Unlike Naive and Trained subjects, Experts recruited a mixture of bottom-up, familiarity-based posterior parietal mechanisms for visuospatial attention (right inferior parietal lobule) and sensorimotor matching (anterior intraparietal sulcus) with high-level inference regarding technological ‘prior intentions’ in the medial frontal cortex. In this context, shared pragmatic skills may provide the foundation for sharing of higher level intentions, in keeping with the Motor Cognition Hypothesis (Gallese et al., 2009). More broadly, the apparent shift in observation strategy from Naive kinematic simulation to Expert mentalizing is consistent with a ‘mixed’ model of action understanding (Grafton, 2009) involving contextually variable interactions between bottom-up resonance and top-down interpretation.

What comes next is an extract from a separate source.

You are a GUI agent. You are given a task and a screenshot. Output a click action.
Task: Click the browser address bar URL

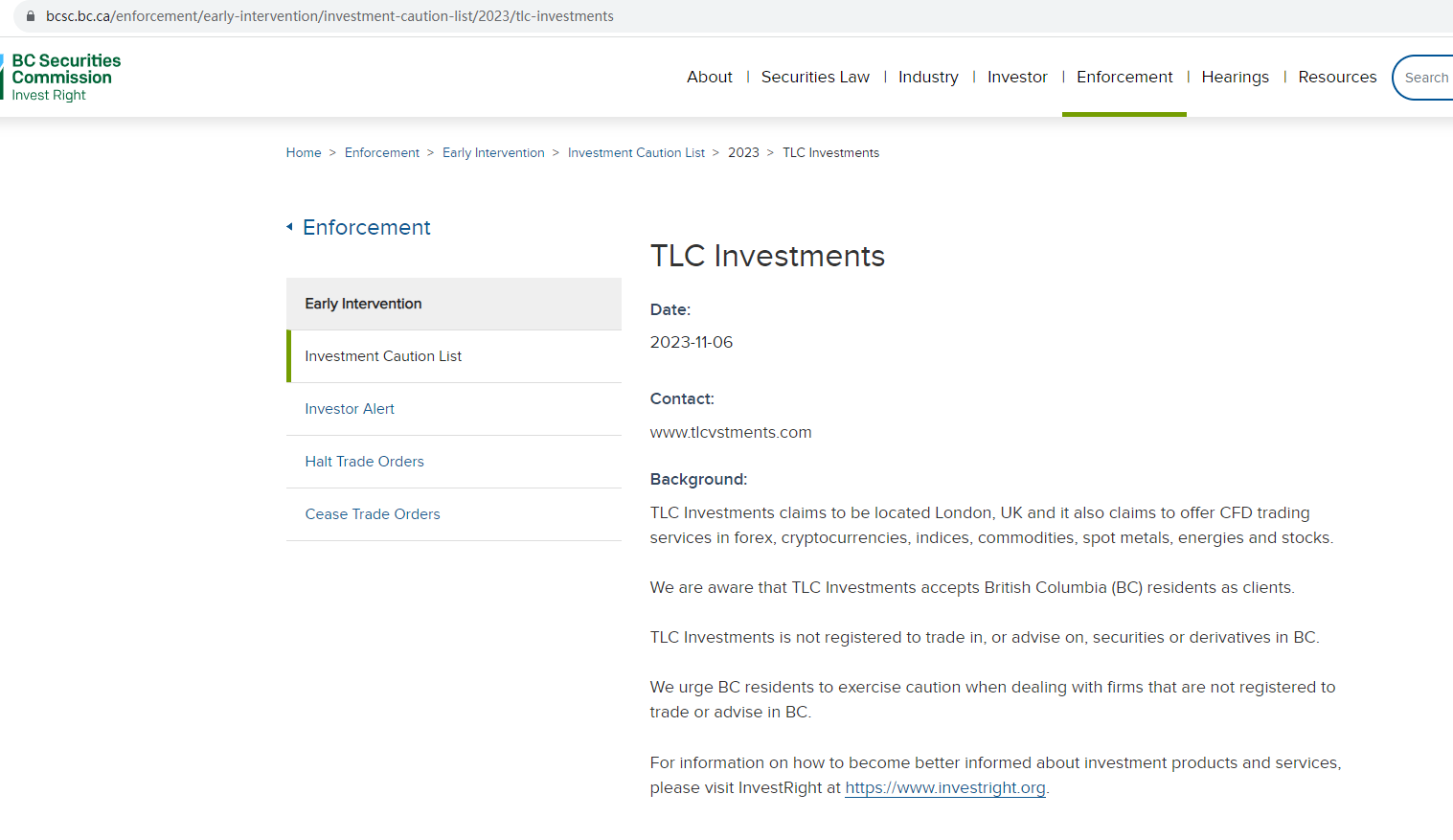tap(329, 16)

Complex, pragmatic skills like stone toolmaking can only be acquired through deliberate practice (Pelegrin, 1990; Whittaker, 1994) and experimentation (Ericsson et al., 1993), leading to the discovery of subtle causal relations that would remain ‘opaque’ (Gergely & Csibra, 2006) to observation and simulation alone. Mid-level ‘intentions in action’ represented in the anterior inferior parietal and the ventral prefrontal cortices, though likely to be inaccurate at first, appear to be important across skill levels and may play an important role in guiding such practice, perhaps contributing to the high fidelity of human social learning (the ‘ratchet effect’: Tomasello, 1999; Tennie et al., 2009). The effect of Toolmaking complexity in the anterior inferior parietal lobule in particular suggests that this phylogenetically derived (Peeters et al., 2009) region may have played a key role in human technological evolution 2.6–0.5 million years ago.